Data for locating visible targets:
--- Begin ---

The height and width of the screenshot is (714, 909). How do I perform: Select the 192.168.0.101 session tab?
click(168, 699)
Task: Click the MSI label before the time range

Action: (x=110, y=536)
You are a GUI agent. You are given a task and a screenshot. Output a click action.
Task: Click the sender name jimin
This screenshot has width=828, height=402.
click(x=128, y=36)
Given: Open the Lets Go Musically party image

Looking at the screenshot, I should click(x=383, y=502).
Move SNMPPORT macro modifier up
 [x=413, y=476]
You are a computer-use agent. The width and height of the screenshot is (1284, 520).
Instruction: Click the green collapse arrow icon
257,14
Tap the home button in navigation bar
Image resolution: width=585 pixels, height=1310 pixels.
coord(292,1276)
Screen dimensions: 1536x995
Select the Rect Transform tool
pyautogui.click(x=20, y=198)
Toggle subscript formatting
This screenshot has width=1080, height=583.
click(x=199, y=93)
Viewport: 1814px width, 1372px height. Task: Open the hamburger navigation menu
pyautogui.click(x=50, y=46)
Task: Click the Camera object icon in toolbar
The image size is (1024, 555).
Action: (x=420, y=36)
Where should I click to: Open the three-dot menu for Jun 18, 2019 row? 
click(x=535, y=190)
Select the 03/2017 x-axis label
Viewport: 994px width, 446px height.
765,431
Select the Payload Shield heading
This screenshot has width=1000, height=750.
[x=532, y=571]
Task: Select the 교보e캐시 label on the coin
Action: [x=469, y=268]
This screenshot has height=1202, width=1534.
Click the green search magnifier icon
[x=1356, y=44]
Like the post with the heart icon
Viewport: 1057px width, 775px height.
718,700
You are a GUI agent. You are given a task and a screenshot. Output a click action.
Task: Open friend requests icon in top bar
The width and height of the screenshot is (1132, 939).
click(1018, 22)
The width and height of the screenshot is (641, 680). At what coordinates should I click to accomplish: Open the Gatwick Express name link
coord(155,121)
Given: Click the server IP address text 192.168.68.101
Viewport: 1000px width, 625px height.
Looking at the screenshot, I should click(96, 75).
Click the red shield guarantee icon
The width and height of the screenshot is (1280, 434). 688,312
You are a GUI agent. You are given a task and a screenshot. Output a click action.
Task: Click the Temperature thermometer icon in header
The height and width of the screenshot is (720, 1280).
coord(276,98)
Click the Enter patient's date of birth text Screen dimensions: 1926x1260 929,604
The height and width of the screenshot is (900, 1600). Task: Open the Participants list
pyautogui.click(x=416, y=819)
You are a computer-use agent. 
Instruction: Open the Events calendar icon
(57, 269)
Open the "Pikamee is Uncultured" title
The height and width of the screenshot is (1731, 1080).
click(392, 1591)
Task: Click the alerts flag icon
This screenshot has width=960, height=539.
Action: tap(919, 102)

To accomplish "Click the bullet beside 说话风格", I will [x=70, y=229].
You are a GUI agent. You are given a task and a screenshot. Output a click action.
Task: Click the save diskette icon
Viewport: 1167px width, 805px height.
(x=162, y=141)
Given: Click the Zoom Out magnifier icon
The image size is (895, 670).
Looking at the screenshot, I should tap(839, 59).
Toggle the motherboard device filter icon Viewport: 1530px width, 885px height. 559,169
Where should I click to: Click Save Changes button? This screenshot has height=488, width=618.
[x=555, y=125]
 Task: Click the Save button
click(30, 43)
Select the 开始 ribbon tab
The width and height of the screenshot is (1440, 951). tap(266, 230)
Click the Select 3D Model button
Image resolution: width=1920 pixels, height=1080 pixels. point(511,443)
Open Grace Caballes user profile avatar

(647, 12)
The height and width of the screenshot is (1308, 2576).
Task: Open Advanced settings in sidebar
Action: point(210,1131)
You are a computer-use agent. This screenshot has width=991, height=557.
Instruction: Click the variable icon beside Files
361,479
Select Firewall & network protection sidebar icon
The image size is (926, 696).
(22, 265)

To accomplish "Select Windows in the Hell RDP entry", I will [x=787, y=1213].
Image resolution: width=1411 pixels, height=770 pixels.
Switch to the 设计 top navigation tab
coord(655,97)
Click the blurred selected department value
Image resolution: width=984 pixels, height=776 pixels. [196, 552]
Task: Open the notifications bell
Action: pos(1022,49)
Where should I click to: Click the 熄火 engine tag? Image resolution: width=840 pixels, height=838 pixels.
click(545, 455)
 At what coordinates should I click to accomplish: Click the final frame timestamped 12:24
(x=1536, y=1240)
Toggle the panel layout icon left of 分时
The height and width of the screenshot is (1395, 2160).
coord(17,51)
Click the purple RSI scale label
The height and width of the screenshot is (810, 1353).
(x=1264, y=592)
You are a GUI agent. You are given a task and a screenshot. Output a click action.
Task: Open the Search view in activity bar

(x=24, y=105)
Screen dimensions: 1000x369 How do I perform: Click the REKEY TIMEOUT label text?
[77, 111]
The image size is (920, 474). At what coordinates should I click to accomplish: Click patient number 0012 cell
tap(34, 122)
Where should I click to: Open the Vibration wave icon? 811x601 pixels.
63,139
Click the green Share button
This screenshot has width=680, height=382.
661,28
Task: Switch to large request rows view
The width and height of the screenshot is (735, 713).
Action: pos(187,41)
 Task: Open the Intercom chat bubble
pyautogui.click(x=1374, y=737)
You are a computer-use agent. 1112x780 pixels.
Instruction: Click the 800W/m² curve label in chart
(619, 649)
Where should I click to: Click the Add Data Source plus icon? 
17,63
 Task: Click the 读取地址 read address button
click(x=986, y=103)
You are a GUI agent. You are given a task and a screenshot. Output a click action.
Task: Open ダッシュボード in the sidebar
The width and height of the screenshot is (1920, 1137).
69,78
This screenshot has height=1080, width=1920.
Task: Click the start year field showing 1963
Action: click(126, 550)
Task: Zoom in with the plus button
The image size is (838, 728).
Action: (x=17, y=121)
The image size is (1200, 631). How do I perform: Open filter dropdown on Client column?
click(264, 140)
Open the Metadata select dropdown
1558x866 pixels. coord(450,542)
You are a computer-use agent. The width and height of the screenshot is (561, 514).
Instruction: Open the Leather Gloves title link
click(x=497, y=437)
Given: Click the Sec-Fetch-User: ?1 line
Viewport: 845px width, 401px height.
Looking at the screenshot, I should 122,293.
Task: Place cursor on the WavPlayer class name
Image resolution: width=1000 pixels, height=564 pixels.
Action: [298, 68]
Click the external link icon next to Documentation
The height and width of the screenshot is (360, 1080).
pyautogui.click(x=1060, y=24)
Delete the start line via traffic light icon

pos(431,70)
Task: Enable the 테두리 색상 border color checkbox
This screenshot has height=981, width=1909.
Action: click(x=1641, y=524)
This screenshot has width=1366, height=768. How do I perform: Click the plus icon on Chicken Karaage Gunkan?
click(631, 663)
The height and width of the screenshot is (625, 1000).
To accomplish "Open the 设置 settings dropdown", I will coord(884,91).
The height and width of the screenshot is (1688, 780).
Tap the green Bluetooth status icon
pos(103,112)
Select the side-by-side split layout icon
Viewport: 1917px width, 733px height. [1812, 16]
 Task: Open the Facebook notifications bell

--- End ---

**Description of the task**
Reproduce all of the lines above verbatim.

**Task solution**
The height and width of the screenshot is (714, 909). How do I perform: Select the 192.168.0.101 session tab?
click(168, 699)
Task: Click the MSI label before the time range

Action: (x=110, y=536)
You are a GUI agent. You are given a task and a screenshot. Output a click action.
Task: Click the sender name jimin
This screenshot has width=828, height=402.
click(x=128, y=36)
Given: Open the Lets Go Musically party image

Looking at the screenshot, I should click(x=383, y=502).
Move SNMPPORT macro modifier up
 [x=413, y=476]
You are a computer-use agent. The width and height of the screenshot is (1284, 520).
Instruction: Click the green collapse arrow icon
257,14
Tap the home button in navigation bar
Image resolution: width=585 pixels, height=1310 pixels.
coord(292,1276)
Screen dimensions: 1536x995
Select the Rect Transform tool
pyautogui.click(x=20, y=198)
Toggle subscript formatting
This screenshot has width=1080, height=583.
click(x=199, y=93)
Viewport: 1814px width, 1372px height. Task: Open the hamburger navigation menu
pyautogui.click(x=50, y=46)
Task: Click the Camera object icon in toolbar
The image size is (1024, 555).
Action: (x=420, y=36)
Where should I click to: Open the three-dot menu for Jun 18, 2019 row? 
click(x=535, y=190)
Select the 03/2017 x-axis label
Viewport: 994px width, 446px height.
765,431
Select the Payload Shield heading
This screenshot has width=1000, height=750.
[x=532, y=571]
Task: Select the 교보e캐시 label on the coin
Action: [x=469, y=268]
This screenshot has height=1202, width=1534.
Click the green search magnifier icon
[x=1356, y=44]
Like the post with the heart icon
Viewport: 1057px width, 775px height.
718,700
You are a GUI agent. You are given a task and a screenshot. Output a click action.
Task: Open friend requests icon in top bar
The width and height of the screenshot is (1132, 939).
click(1018, 22)
The width and height of the screenshot is (641, 680). At what coordinates should I click to accomplish: Open the Gatwick Express name link
coord(155,121)
Given: Click the server IP address text 192.168.68.101
Viewport: 1000px width, 625px height.
Looking at the screenshot, I should click(96, 75).
Click the red shield guarantee icon
The width and height of the screenshot is (1280, 434). 688,312
You are a GUI agent. You are given a task and a screenshot. Output a click action.
Task: Click the Temperature thermometer icon in header
The height and width of the screenshot is (720, 1280).
coord(276,98)
Click the Enter patient's date of birth text Screen dimensions: 1926x1260 929,604
The height and width of the screenshot is (900, 1600). Task: Open the Participants list
pyautogui.click(x=416, y=819)
You are a computer-use agent. 
Instruction: Open the Events calendar icon
(57, 269)
Open the "Pikamee is Uncultured" title
The height and width of the screenshot is (1731, 1080).
click(392, 1591)
Task: Click the alerts flag icon
This screenshot has width=960, height=539.
Action: tap(919, 102)

To accomplish "Click the bullet beside 说话风格", I will [x=70, y=229].
You are a GUI agent. You are given a task and a screenshot. Output a click action.
Task: Click the save diskette icon
Viewport: 1167px width, 805px height.
(x=162, y=141)
Given: Click the Zoom Out magnifier icon
The image size is (895, 670).
Looking at the screenshot, I should tap(839, 59).
Toggle the motherboard device filter icon Viewport: 1530px width, 885px height. 559,169
Where should I click to: Click Save Changes button? This screenshot has height=488, width=618.
[x=555, y=125]
 Task: Click the Save button
click(30, 43)
Select the 开始 ribbon tab
The width and height of the screenshot is (1440, 951). tap(266, 230)
Click the Select 3D Model button
Image resolution: width=1920 pixels, height=1080 pixels. point(511,443)
Open Grace Caballes user profile avatar

(647, 12)
The height and width of the screenshot is (1308, 2576).
Task: Open Advanced settings in sidebar
Action: point(210,1131)
You are a computer-use agent. This screenshot has width=991, height=557.
Instruction: Click the variable icon beside Files
361,479
Select Firewall & network protection sidebar icon
The image size is (926, 696).
(22, 265)

To accomplish "Select Windows in the Hell RDP entry", I will [x=787, y=1213].
Image resolution: width=1411 pixels, height=770 pixels.
Switch to the 设计 top navigation tab
coord(655,97)
Click the blurred selected department value
Image resolution: width=984 pixels, height=776 pixels. [196, 552]
Task: Open the notifications bell
Action: pos(1022,49)
Where should I click to: Click the 熄火 engine tag? Image resolution: width=840 pixels, height=838 pixels.
click(545, 455)
 At what coordinates should I click to accomplish: Click the final frame timestamped 12:24
(x=1536, y=1240)
Toggle the panel layout icon left of 分时
The height and width of the screenshot is (1395, 2160).
coord(17,51)
Click the purple RSI scale label
The height and width of the screenshot is (810, 1353).
(x=1264, y=592)
You are a GUI agent. You are given a task and a screenshot. Output a click action.
Task: Open the Search view in activity bar

(x=24, y=105)
Screen dimensions: 1000x369 How do I perform: Click the REKEY TIMEOUT label text?
[77, 111]
The image size is (920, 474). At what coordinates should I click to accomplish: Click patient number 0012 cell
tap(34, 122)
Where should I click to: Open the Vibration wave icon? 811x601 pixels.
63,139
Click the green Share button
This screenshot has width=680, height=382.
661,28
Task: Switch to large request rows view
The width and height of the screenshot is (735, 713).
Action: pos(187,41)
 Task: Open the Intercom chat bubble
pyautogui.click(x=1374, y=737)
You are a computer-use agent. 1112x780 pixels.
Instruction: Click the 800W/m² curve label in chart
(619, 649)
Where should I click to: Click the Add Data Source plus icon? 
17,63
 Task: Click the 读取地址 read address button
click(x=986, y=103)
You are a GUI agent. You are given a task and a screenshot. Output a click action.
Task: Open ダッシュボード in the sidebar
The width and height of the screenshot is (1920, 1137).
69,78
This screenshot has height=1080, width=1920.
Task: Click the start year field showing 1963
Action: click(126, 550)
Task: Zoom in with the plus button
The image size is (838, 728).
Action: (x=17, y=121)
The image size is (1200, 631). How do I perform: Open filter dropdown on Client column?
click(264, 140)
Open the Metadata select dropdown
1558x866 pixels. coord(450,542)
You are a computer-use agent. The width and height of the screenshot is (561, 514).
Instruction: Open the Leather Gloves title link
click(x=497, y=437)
Given: Click the Sec-Fetch-User: ?1 line
Viewport: 845px width, 401px height.
Looking at the screenshot, I should 122,293.
Task: Place cursor on the WavPlayer class name
Image resolution: width=1000 pixels, height=564 pixels.
Action: [298, 68]
Click the external link icon next to Documentation
The height and width of the screenshot is (360, 1080).
pyautogui.click(x=1060, y=24)
Delete the start line via traffic light icon

pos(431,70)
Task: Enable the 테두리 색상 border color checkbox
This screenshot has height=981, width=1909.
Action: click(x=1641, y=524)
This screenshot has width=1366, height=768. How do I perform: Click the plus icon on Chicken Karaage Gunkan?
click(631, 663)
The height and width of the screenshot is (625, 1000).
To accomplish "Open the 设置 settings dropdown", I will coord(884,91).
The height and width of the screenshot is (1688, 780).
Tap the green Bluetooth status icon
pos(103,112)
Select the side-by-side split layout icon
Viewport: 1917px width, 733px height. [1812, 16]
 Task: Open the Facebook notifications bell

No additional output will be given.